*TASK OBJECTIVE*. Can you carry on the web article about adding reflection to C++ with Python, picking up right after its last sentence?

*PAGE EXTRACT*.

Anthony Scopatz

I think, therefore I amino acid.

Adding Reflection to C++ with Python

Or, Just Write a C++ Pre-Processor

My main job these days is to be the benevolent dictator, fearless leader, and l’regexer extraordinaire for the Cyclus fuel cycle simulator. In addition to being a general solver for the nuclear fuel cycle we have the additional design constraints that 3rd parties must be able to write their own dynamically loadable agent models (as in agent-based) in C++ and user input files in XML must be validated using RelaxNG. This is not the software stack I would have chosen - challenge accepted(?).

Simulation code has a lot of competing concerns:

  1. provide a kernel for solving a problem that performs ,
  2. be modifiable and extensible to non-kernel developers,
  3. report results in a well-defined & inspectable way, and finally
  4. easy and concise to use.

Failure on any of these implies overall effective failure. Or the contra-positive, Overall success means the simulator is great at all of these!

Since (1) is domain specific, let’s assume that a solution exists. Requirement (2) implies that there must be a formal public API into the kernel so that other people can come in and add their piece to the puzzle. Fine. Requirement (4) says to make that interface beautiful. Great. I wouldn’t want to use an ugly API anyway. But then along comes persistence (3) and you realize that your public API just got a lot more complicated and that users now have to make calls into the persistence infrastructure manually. Also that exercise exposed the fact that some of the APIs you wrote were probably not as extensible as you thought and need to be broadened (ie made more complex). At this point you have lost most sane users because it is not clear what they get by using your simulator. It is probably easier to roll their own rather than interface with yours.

*DATA EXTRACT*.
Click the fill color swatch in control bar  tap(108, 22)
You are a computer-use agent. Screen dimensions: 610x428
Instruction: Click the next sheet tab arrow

*THE OUTPUT*.
Why is it is easier for people to write their own simulator than use yours? For every action that you want to support in the core (saving, loading, validation, any problem setup steps) you now have to have a top-level API that model developers must use. However, in the typical case they will only want a small subset of these and would like to rely on default behavior otherwise. Furthermore, for the API to be dynamic now the user has to pass around metadata information (type, default values, units, etc.) about each state variable to each top-level function. This becomes very tedious and error-prone.

Reflection solves a lot of these problems. Roughly speaking reflection is the property that allows types to introspect themselves at runtime. From the core simulator’s perspective this is great because it allows the core to ask 3rd party modules what they think that they are. Unfortunately, most strongly typed languages lack reflection.

Use That Other Language

Since we can’t make C/C++ have reflection, we can fake it by using the preprocessor! The whole point of the C preprocessor (cpp) is to modify how language it is processing works. We can just add some reflection macros that generate all of the nasty repeated code bits. Problem solved! Now we can go back to sipping our Country Time lemonade at the pi day party.

Except! Except, except, except cpp is one-pass. So you can’t add reflection with the preprocessor either. You’d need the preprocessor to go through the code multiple times for any suite of reflection macros to work. Well, it was a good idea while it lasted.

Tepidly Step into Code Generation

At this point it is very tempting to start creating a template language that looks mostly like C++, has the reflection that is desired, and compiles down to C++.

However, defining custom domain-specific languages (DSLs) is its own headache because you - now and forever - have to support a custom language that you invented. There is no external support for this language and never will be. Your language won’t be on Stack Overflow. What a coding horror!

The Pragma Trick

It turns out that part of the cpp language spec are hooks that let you write your own preprocessors! The preprocessor will ignore, but still include, any #pragma that it does not understand. These will pass through the preprocessor. To start, pick a token that no one else will ever use - such as your project name.

The prime directive:

#pragma cyclus

Only the first token (cyclus) is matched by normal cpp to determine if it is a known pragma. This is great, because you can then add arguments to it.

State variable annotation:

#pragma cyclus var {"default": 42.0}
double flux;

Now you can go through your the code as many times you need, accumulating state & annotations, and inserting whatever C++ code needs to be generated elsewhere. This let’s users write fully compatible and compilable C++ code that can hook into your simulation - or not!

Python & cycpp

We have chosen to write the cyclus preprocessor (cycpp) in Python - though truly it could have been written in any language. Writing it in Python gave us access to some awesome parts of the Python interpreter.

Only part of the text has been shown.